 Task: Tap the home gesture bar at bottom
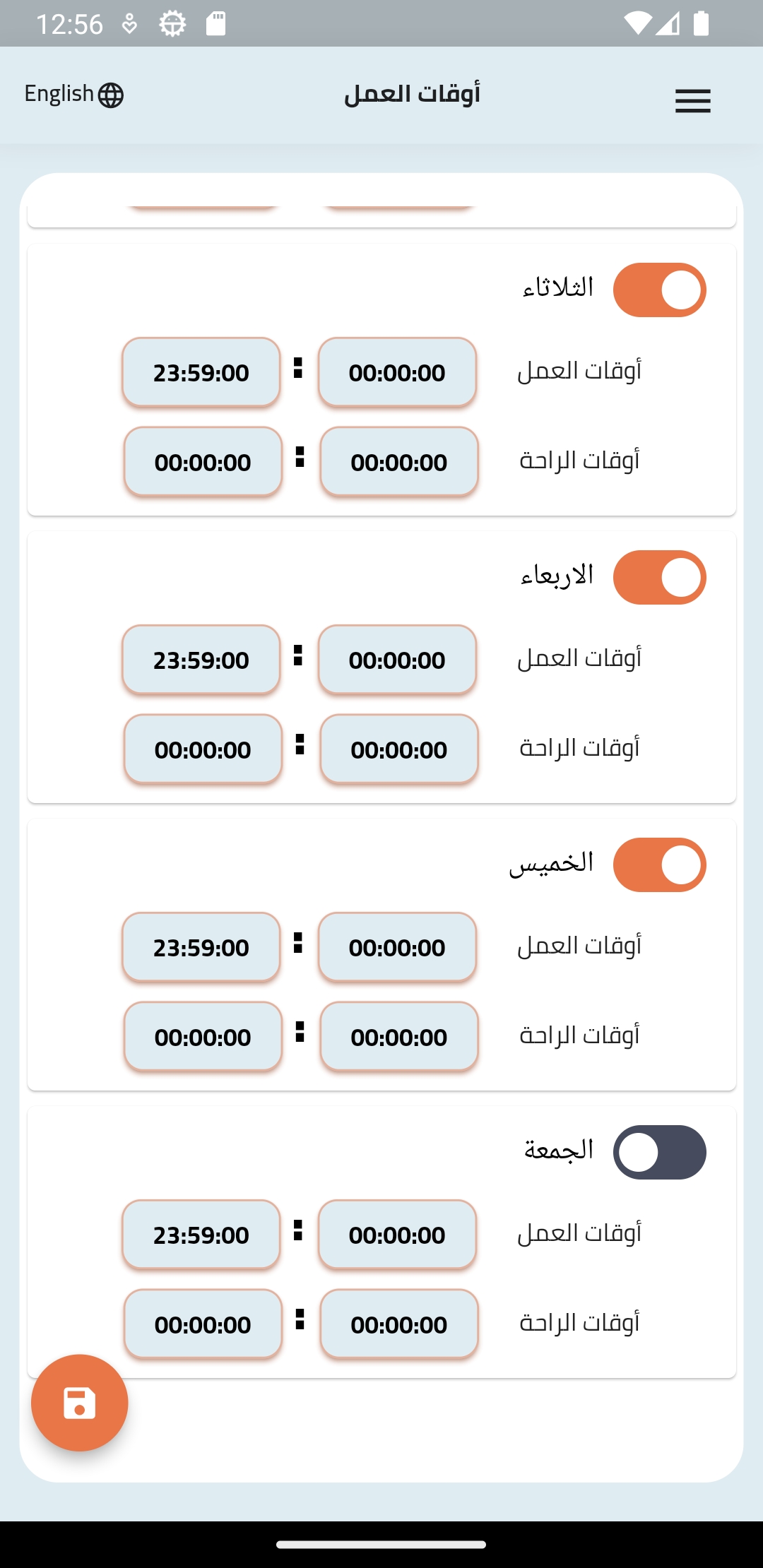pos(382,1545)
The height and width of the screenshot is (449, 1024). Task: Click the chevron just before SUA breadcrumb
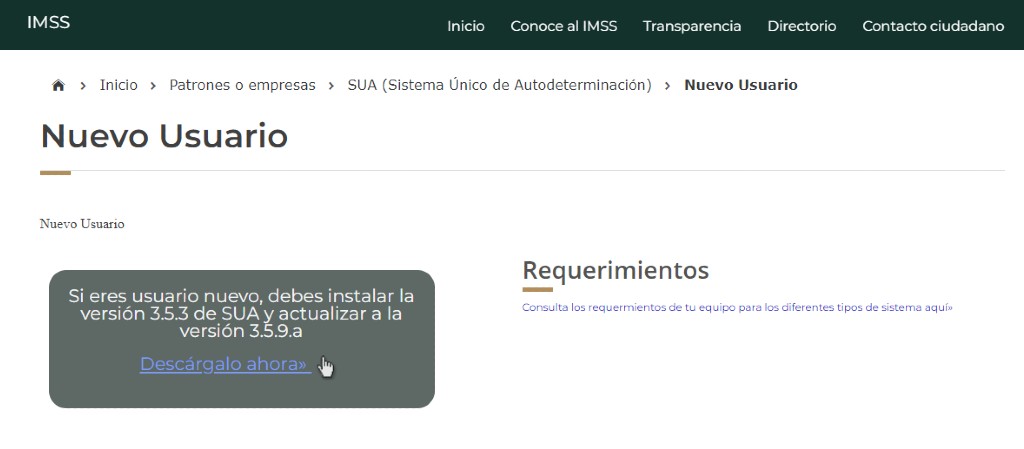[x=331, y=86]
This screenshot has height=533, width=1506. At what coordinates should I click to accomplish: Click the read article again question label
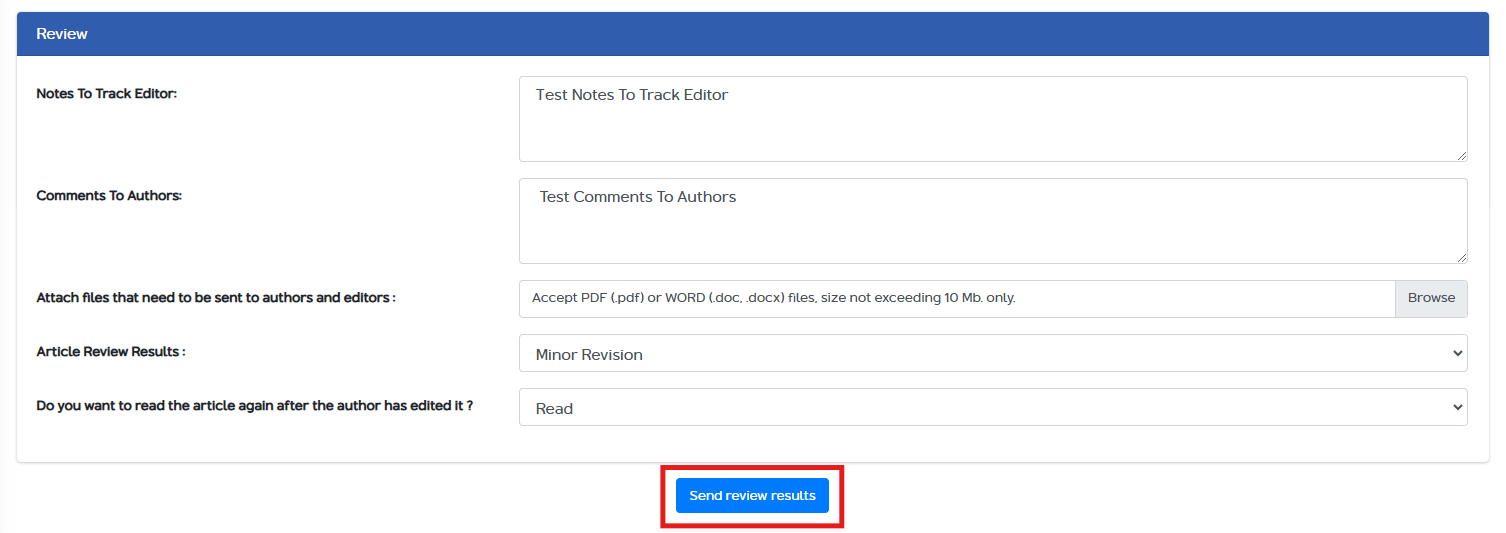tap(254, 406)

_ _ _ _ _ _ _

Transcribe all of the records exactly, without reproducing their pictures.

#### [Result for this task]
 Task: Tap the home gesture bar at bottom
pos(382,1545)
The height and width of the screenshot is (449, 1024). Task: Click the chevron just before SUA breadcrumb
[x=331, y=86]
This screenshot has height=533, width=1506. At what coordinates should I click to accomplish: Click the read article again question label
tap(254, 406)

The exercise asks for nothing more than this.